砷中毒损害造血系统的作用机制尚未完全阐明。目前认为砷的毒性与其在体内代谢后的形态密切相关,进入体内的三价砷可能与多种重要的巯基酶结合,导致酶失活,从而阻碍细胞的呼吸和正常代谢造成细胞损害;五价砷可能与磷酸竞争,使氧化磷酸化过程拆耦联抑制高能磷酸键三磷酸腺苷(ATP)的生成,从而干扰能量代谢。

砷化氢中毒

概况

砷化氢(arsine)又名砷化三氢,为无色气体,稍有大蒜样臭气,无明显刺激性。砷化氢是一种剧烈的溶血性毒物。砷化氢多来源于工业生产或有机物腐烂产生的废气。砷化氢经呼吸道进入人体后,95%~97%即迅速与细胞内血红蛋白的珠蛋白结合,形成砷-血红蛋白复合物和砷的氧化物,于24小时内分布至肝、脾、肾、肺、心、脑和胃肠道壁中,也可通过胎盘进入胎儿体内。若肾脏未受损害,砷-血红蛋白复合物和砷的氧化物由肾脏排出体外。砷化氢可较长期蓄积于毛发、骨骼和指甲中。

血液学改变及其机制

砷化氢中毒主要为不同程度的急性血管内溶血和急性肾功能损害的表现,中毒程度与吸入砷化氢的浓度密切相关。

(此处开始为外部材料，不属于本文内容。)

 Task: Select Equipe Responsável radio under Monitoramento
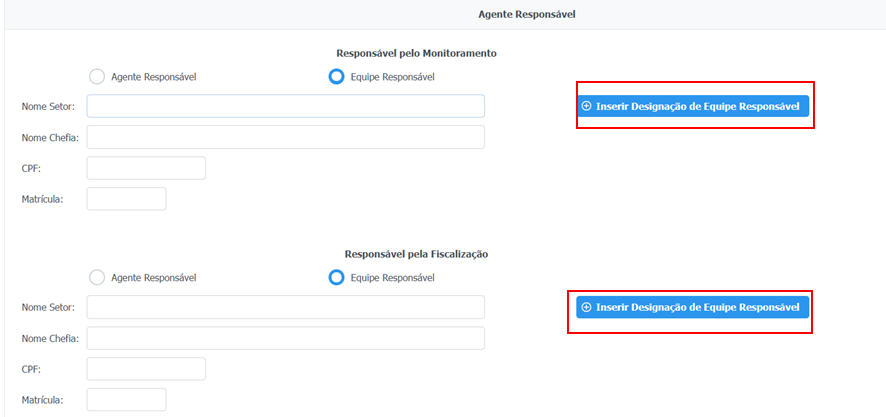[x=336, y=77]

潜伏期随吸入浓度和时间而不同,吸入极高浓度者可在数分钟内发病,一般为半小时至数小时,很少超过24小时,潜伏期越短,病情越严重。临床表现以急性血管内溶血为主:出现剧烈头痛、头晕、畏寒、发热、恶心、呕吐、急性腹痛、腰酸痛等症状,继之出现深黄色尿或酱油色尿、黄疸、严重者全身皮肤呈特有的古铜色,肝脾肿大、肾区叩痛、贫血。严重者3~12小时出现急性肾功能衰竭。急性血管内溶血有自限性,其高峰多在第3天左右,溶血期一般不超过5天。根据《职业性急性砷化氢中毒诊断标准》(GBZ44- 2002)分为轻度和重度中毒。

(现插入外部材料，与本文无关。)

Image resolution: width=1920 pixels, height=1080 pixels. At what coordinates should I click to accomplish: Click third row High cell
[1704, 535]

砷化氢中毒可引起急性血管内溶血机制:实验研究发现溶血与红细胞内还原型谷胱甘肽(GSH)含量有密切关系,GSH是能稳定红细胞含巯基的酶,可保护血红蛋白及辅酶免受氧化,以保持红细胞膜的完整性。砷化氢经呼吸道进入人体后,①砷化氢与血红蛋白结合,可产生两种结果:一是砷化氢与GSH有极强的亲和力,形成不可逆的砷-血红蛋白复合物,使红细胞内GSH含量下降;形成的砷-血红蛋白复合物通过谷胱甘肽氧化酶作用,使还原型谷胱甘肽氧化成氧化型谷胱甘肽,红细胞内还原型谷胱甘肽减少,使红细胞膜的Na+- K+泵作用破坏红细胞膜失去稳定性,引起急性血管内溶血。二是砷-血红蛋白复合物再与细胞色素氧化酶P450作用,形成一种氧化型砷化氢代谢产物和活性氧类如H2O2等氧自由基。由于红细胞内GSH已耗尽,不能及时清除这些物质,导致脂质过氧化反应,破坏红细胞,发生溶血。②砷化氢可抑制红细胞过氧化氢酶,使过氧化氢蓄积,可致红细胞膜脂质过氧化,从而破坏红细胞膜稳定性。③红细胞GSH大量消耗后可使血红蛋白变性。

溶血后产生的砷-血红蛋白复合物及红细胞碎片堵塞肾小管,溶血产生的血红素和未与巯基结合的砷由肾排泄,溶血性贫血又导致肾缺血、缺氧,进一步致肾损害,急性肾功能衰竭。同时可导致其他重要脏器如心、肺、肝、胆、中枢神经及骨髓的损害。